To further explore the documentation about LongitudinalDataset available via Sklong, read here.
Define the features_group manually or use a pre-set from the LongitudinalDataset class. If the data was from the ELSA database, you could use as per the example the pre-sets such as .setup_features_group('elsa').
Instantiate the GamaLongitudinalClassifier class with the features_group and non-longitudinal features and the rest by default.
Define the non-longitudinal features manually or use a pre-set from the LongitudinalDataset class. If the data was from the ELSA database, you could use as per the example the pre-sets such as .setup_features_group('elsa'), then the non-longitudinal features would have been automatically set.

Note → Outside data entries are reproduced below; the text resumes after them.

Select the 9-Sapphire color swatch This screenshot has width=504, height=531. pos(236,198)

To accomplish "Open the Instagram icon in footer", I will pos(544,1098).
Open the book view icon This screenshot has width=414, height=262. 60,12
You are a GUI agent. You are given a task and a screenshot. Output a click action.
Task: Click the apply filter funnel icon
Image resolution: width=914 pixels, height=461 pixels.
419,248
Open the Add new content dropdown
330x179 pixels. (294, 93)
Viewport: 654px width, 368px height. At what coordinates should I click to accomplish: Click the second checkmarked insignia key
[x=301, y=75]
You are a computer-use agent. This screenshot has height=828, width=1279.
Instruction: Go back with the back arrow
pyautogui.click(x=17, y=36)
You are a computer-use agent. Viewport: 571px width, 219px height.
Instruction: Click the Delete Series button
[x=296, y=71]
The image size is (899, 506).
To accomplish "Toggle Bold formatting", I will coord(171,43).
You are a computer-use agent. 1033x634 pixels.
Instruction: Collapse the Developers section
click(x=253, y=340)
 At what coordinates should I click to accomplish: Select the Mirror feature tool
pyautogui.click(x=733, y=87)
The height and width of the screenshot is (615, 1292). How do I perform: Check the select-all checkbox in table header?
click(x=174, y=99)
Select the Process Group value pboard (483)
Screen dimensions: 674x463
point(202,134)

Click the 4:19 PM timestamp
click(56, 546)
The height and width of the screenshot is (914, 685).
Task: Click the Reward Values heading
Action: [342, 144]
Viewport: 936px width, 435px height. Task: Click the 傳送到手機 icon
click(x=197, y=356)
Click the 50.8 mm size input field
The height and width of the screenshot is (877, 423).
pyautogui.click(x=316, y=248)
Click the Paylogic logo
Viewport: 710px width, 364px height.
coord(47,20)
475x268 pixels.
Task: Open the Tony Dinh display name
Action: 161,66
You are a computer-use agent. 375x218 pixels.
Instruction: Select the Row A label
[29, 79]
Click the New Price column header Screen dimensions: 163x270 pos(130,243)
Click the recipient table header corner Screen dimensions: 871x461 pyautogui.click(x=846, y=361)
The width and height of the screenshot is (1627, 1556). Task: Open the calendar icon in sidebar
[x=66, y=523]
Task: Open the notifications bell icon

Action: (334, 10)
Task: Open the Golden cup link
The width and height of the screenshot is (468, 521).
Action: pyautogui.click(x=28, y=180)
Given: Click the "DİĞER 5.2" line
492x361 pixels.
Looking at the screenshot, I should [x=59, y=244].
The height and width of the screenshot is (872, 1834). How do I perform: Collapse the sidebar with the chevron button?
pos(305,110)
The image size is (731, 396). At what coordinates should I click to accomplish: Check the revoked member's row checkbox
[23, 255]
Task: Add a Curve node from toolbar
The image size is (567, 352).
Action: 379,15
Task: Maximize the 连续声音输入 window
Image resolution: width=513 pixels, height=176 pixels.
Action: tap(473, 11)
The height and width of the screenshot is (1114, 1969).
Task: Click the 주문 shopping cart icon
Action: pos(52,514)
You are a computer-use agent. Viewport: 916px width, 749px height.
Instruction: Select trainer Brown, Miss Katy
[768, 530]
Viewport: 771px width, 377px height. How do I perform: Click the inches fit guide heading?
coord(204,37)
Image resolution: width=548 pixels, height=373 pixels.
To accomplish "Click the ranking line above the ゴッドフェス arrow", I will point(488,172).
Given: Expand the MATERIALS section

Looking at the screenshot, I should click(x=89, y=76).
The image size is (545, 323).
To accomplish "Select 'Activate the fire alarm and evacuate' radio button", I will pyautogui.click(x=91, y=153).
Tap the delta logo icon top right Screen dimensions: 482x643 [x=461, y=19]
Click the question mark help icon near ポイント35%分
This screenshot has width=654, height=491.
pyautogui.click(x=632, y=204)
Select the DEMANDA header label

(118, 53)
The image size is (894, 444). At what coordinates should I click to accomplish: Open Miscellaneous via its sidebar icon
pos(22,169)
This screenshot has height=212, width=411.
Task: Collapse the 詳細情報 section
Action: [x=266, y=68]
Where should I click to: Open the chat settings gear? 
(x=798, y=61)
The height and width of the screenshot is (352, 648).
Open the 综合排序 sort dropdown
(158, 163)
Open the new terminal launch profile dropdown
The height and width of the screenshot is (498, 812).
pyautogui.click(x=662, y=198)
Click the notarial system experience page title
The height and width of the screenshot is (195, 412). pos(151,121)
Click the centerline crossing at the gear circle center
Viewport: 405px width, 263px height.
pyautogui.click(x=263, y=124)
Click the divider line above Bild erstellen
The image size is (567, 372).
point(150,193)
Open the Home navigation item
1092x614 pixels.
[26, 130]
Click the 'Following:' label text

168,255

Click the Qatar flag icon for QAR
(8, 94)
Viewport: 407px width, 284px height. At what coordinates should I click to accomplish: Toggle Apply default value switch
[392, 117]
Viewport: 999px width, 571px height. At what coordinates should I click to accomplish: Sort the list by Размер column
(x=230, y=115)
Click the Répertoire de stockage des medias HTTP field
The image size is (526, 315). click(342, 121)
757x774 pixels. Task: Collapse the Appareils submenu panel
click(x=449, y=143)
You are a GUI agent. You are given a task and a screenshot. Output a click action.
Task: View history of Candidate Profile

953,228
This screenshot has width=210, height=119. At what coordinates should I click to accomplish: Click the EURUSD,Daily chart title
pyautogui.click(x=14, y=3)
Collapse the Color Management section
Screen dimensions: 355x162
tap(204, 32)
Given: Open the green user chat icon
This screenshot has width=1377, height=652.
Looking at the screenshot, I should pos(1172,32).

Example 2: How to set my own scoring function¶

from sklearn.metrics import f1_score
from scikit_longitudinal.data_preparation import LongitudinalDataset
from gama.GamaLongitudinalClassifier import GamaLongitudinalClassifier


# Load your longitudinal dataset
dataset = LongitudinalDataset('./stroke.csv') # (1)
dataset.load_data_target_train_test_split(
  target_column="stroke_w2",
)

# Pre-set or manually set your temporal dependencies 
dataset.setup_features_group(input_data="elsa") # (2)

# Instantiate the AutoML system
automl = GamaLongitudinalClassifier( # (3)
    features_group=dataset.features_group(),
    non_longitudinal_features=dataset.non_longitudinal_features(), # (4)
    feature_list_names=dataset.data.columns,
    scoring=f1_score # (5)
)

# Run the AutoML system to find the best model and hyperparameters
automl.fit(dataset.X_train, dataset.y_train)

# Predictions and prediction probabilities
label_predictions = automl.predict(X_test)
probability_predictions = automl.predict_proba(X_test)

# Classification report
print(classification_report(y_test, label_predictions))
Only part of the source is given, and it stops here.